What is being asked ->
Copy out the data below word for word, from its first line through the line that contains "coord(540,359)", and omit the pictures from your copy.

Extracted information ->
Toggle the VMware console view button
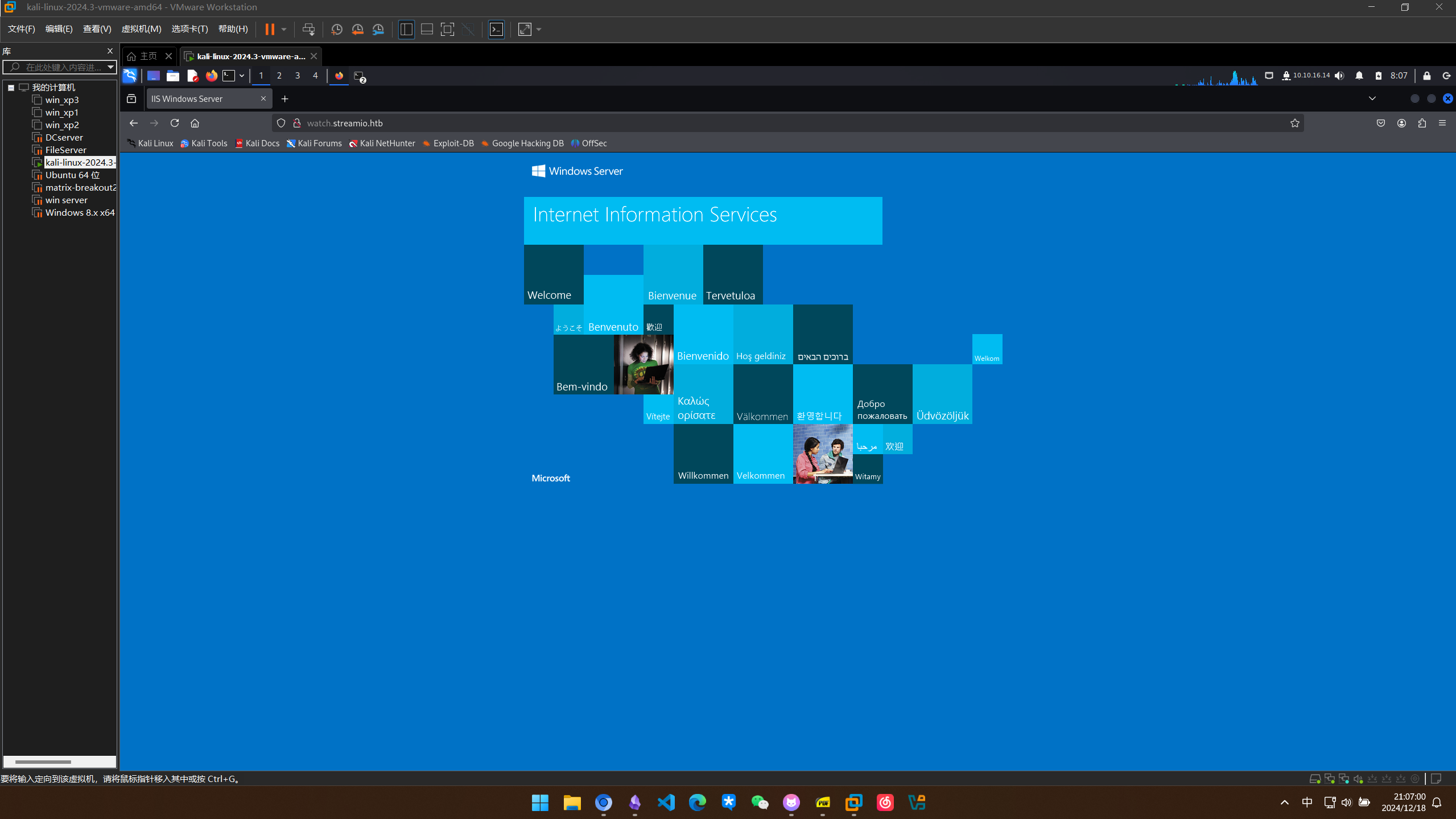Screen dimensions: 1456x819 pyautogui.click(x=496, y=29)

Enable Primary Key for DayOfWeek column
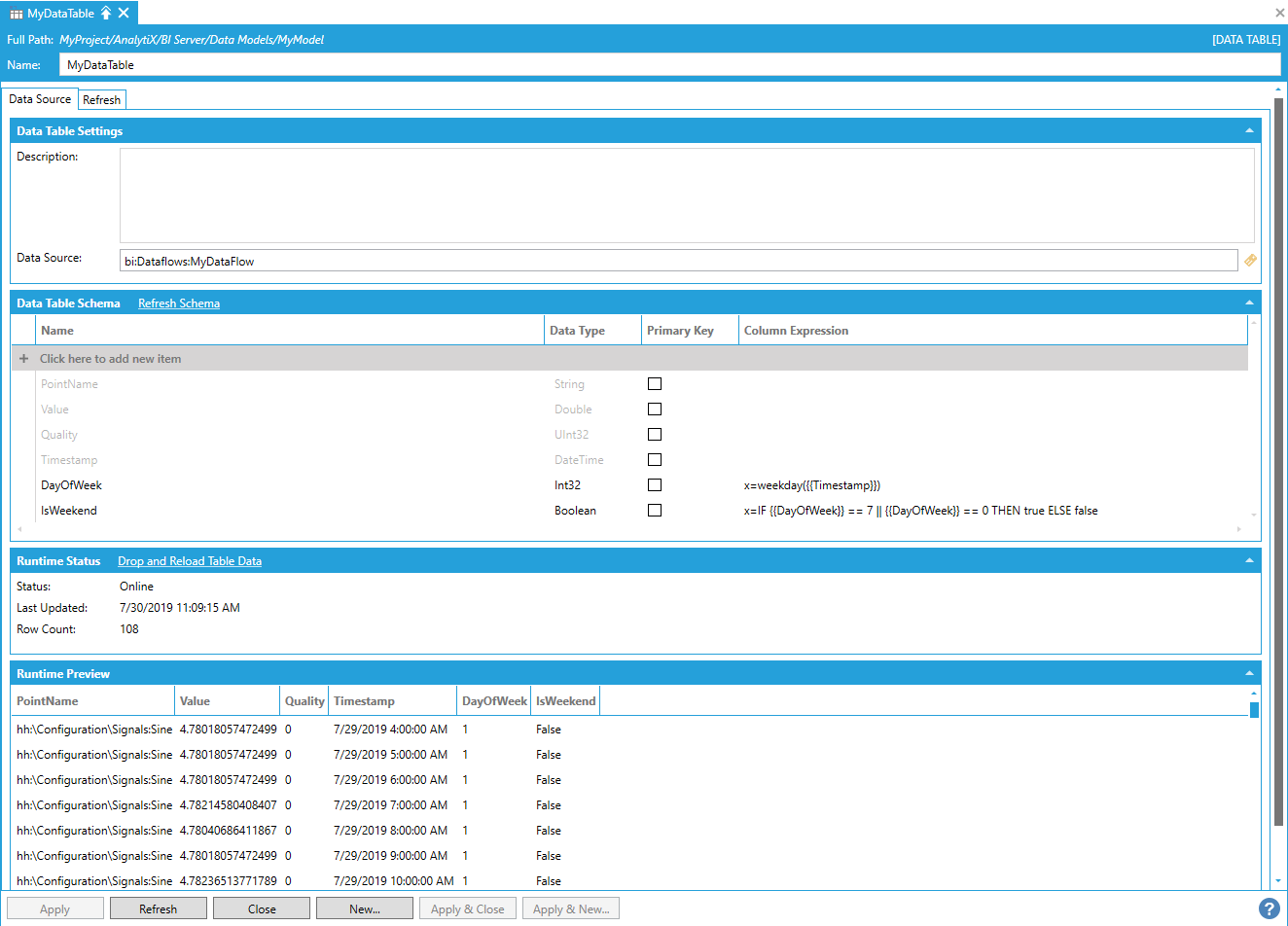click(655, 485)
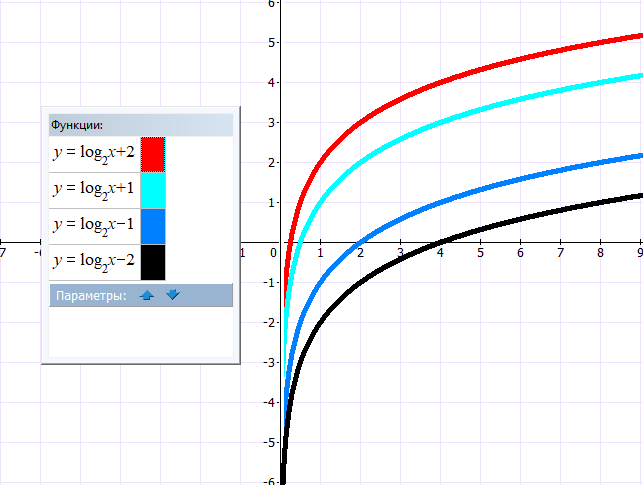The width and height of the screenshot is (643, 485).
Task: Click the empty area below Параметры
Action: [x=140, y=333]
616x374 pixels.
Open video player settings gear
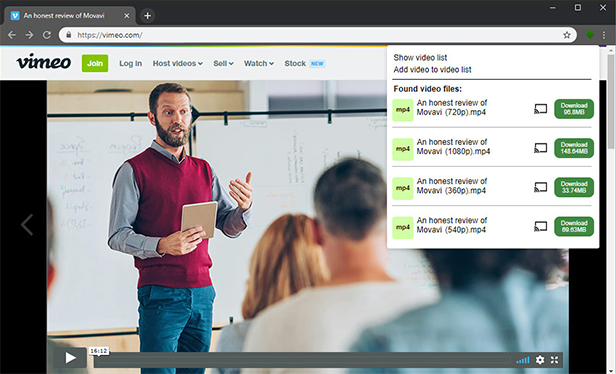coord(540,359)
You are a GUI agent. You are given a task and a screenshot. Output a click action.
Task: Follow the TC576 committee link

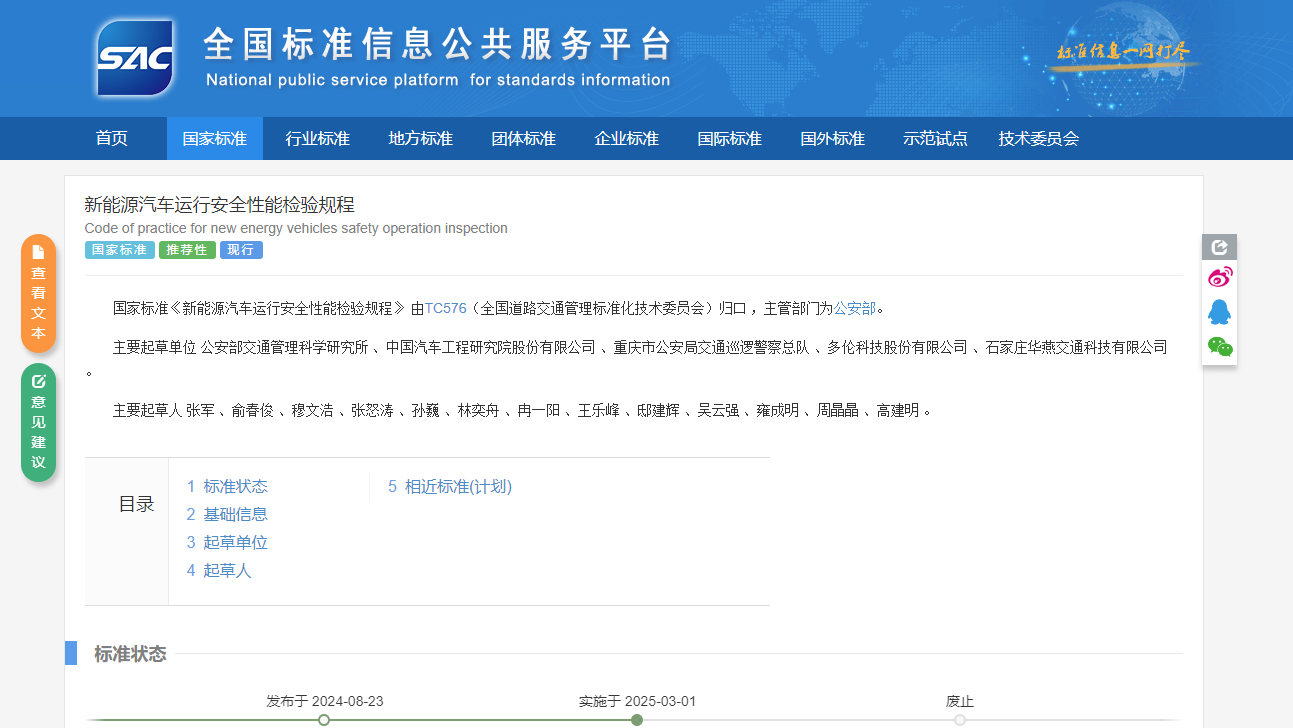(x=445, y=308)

Written response ->
Toggle the VMware console view button
Screen dimensions: 1456x819 pyautogui.click(x=496, y=29)

Enable Primary Key for DayOfWeek column
click(655, 485)
The width and height of the screenshot is (643, 485).
Task: Click the empty area below Параметры
Action: [x=140, y=333]
616x374 pixels.
Open video player settings gear
coord(540,359)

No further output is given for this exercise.